Frustrated, I contacted my friend Dr. Paul Vitz, professor of Psychology at New York University, former atheist, and fervent Catholic convert. When I told him of my dissatisfaction, Paul startled me by saying: “Wouldn’t it be wonderful if we could develop a center in New York City dedicated to integrating psychiatry, psychology and Catholicism? Where we would be free of all bureaucratic interference? Free like the Apostles to go around, maybe two by two, to bring healing and the message of Christ?
I earned a BA in Psychology with the intent to be a therapist, continued into a graduate program of Social Work at Fordham, while I worked in a mental health clinic run by Catholic Charities which did not represent the teachings of the Church. No post-abortion counseling was done, contraception and divorce were encouraged by social workers who themselves practiced it, and it bothered me that Catholic priests were referring parishioners there for what they thought was Catholic counseling. Few therapists were practicing Catholics, many were non-Catholic, so I felt that the entire clinic was a sham, and after two years, suffered from burn out. I had joined a group called, ACTS, Association of Christian Therapists, which met to encourage the integration of Christian faith into Psychology, but my workplace was still a spiritual desert. This was 1986, when Dr. Mango was starting the St. Michael Institute 60 miles from me in New York City. I wish I had known about him then.
After a lot of soul searching during a year I spent in Europe, I withdrew from the Fordham Graduate School of Social Services, where I had 15 credits toward my Master's in Social Work. I decided to get a Masters in Education to teach English as a Second Language instead. It seemed like a more productive way to help the poor, than the failed therapies from spiritually impoverished therapists.

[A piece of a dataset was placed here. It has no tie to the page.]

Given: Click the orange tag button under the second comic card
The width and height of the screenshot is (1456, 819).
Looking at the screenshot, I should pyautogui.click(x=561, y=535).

I was fortunate to have a Catholic therapist in my twenties, while I was in this career crisis. Hew would identify my spiritual problems, and deal with them as a Catholic.He knew when he was out of his league, however, and sent me to confession when needed. THAT is what Catholics need. Fr. Benedict Groeschel, himself a Psychologist has said that people go to therapy, and usually they find out why they are miserable. But they are still miserable. Modern psychiatry encourages people to scapegoat others for their problems, but not examine their consciences and forgive those who hurt them. So instead of keeping their hurt and anger inside, they are aggressive, and lonely. Some people I know personally have completely rejected innocent family members based on a non-religious therapist's determination that they have been damaged by that person. More is lost than gained here, as bitterness is fostered and families shattered.

Thank God for men like Dr Paul Vitz, Dr. Philip Mango, with the St. Michael's Institute. Dr. Richard Fitzgibbons, director of the Institute for Marital Healing outside Philadelphia, and Gregory Popcak director of the Pastoral Solutions Institute, will be presenting at the Conference of the Society of Catholic Social Scientists this October on the integration of Catholicism into their respective fields.